Advanced Television

Panasonic Avionics expanding into LEO

December 21, 2023

By Chris Forrester

Panasonic’s aviation division is a major supplier of In-Flight entertainment and broadband connectivity. It leases capacity from the likes of Intelsat, Eutelsat and other geostationary operators and connects about 2,500 commercial aircraft and their passengers. Panasonic is now looking at expanding into low Earth orbiting (LEO) satellites.

Panasonic Avionics already has a commercial relationship with Eutelsat’s OneWeb for further connectivity, and a new mantra which says “Leading with LEO”. The rationale is all about latency with Panasonic’s airline clients and their passengers increasingly expecting latency of 100 milliseconds – or less – which only LEO can provide.
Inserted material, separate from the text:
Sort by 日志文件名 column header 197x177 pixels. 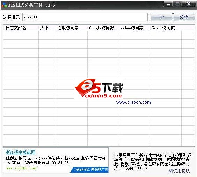(x=21, y=28)
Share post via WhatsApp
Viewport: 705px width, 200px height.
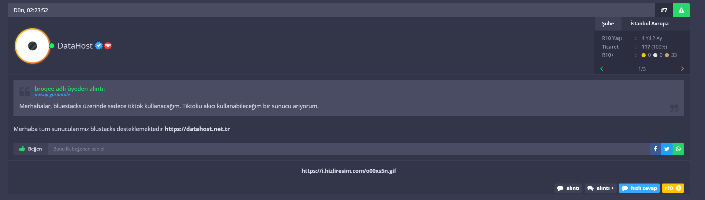[678, 149]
An interview carried by Space Intel Report confirmed that Panasonic had expanded its orbital capacity this year by 50 percent and it had taken extra capacity on Eutelsat 10B and Apstar 6B amongst others.

However, John Wade, Panasonic’s VP/Connectivity, said that Panasonic would increasingly be adopting LEO and that a LEO connection was far more tolerant in terms of passenger experience, and praised Starlink’s concept. It had also tested OneWeb and in particular its bandwidth and capacity over major US hub airports where demand is very high. Wade looked forward to OneWeb’s 2nd Generation satellites, which will start to be in orbit by 2028 which would quadruple available capacity.

He also stated that air travel had recovered to pre-Covid levels. He said that pre-Covid some 4.5 billion passengers were travelling each year. He said that the industry had now matched number and a 5 billion annual travel market was very much in sight. Charging just $1 per passenger for WiFi created a $5 billion annual service revenues, which was significant.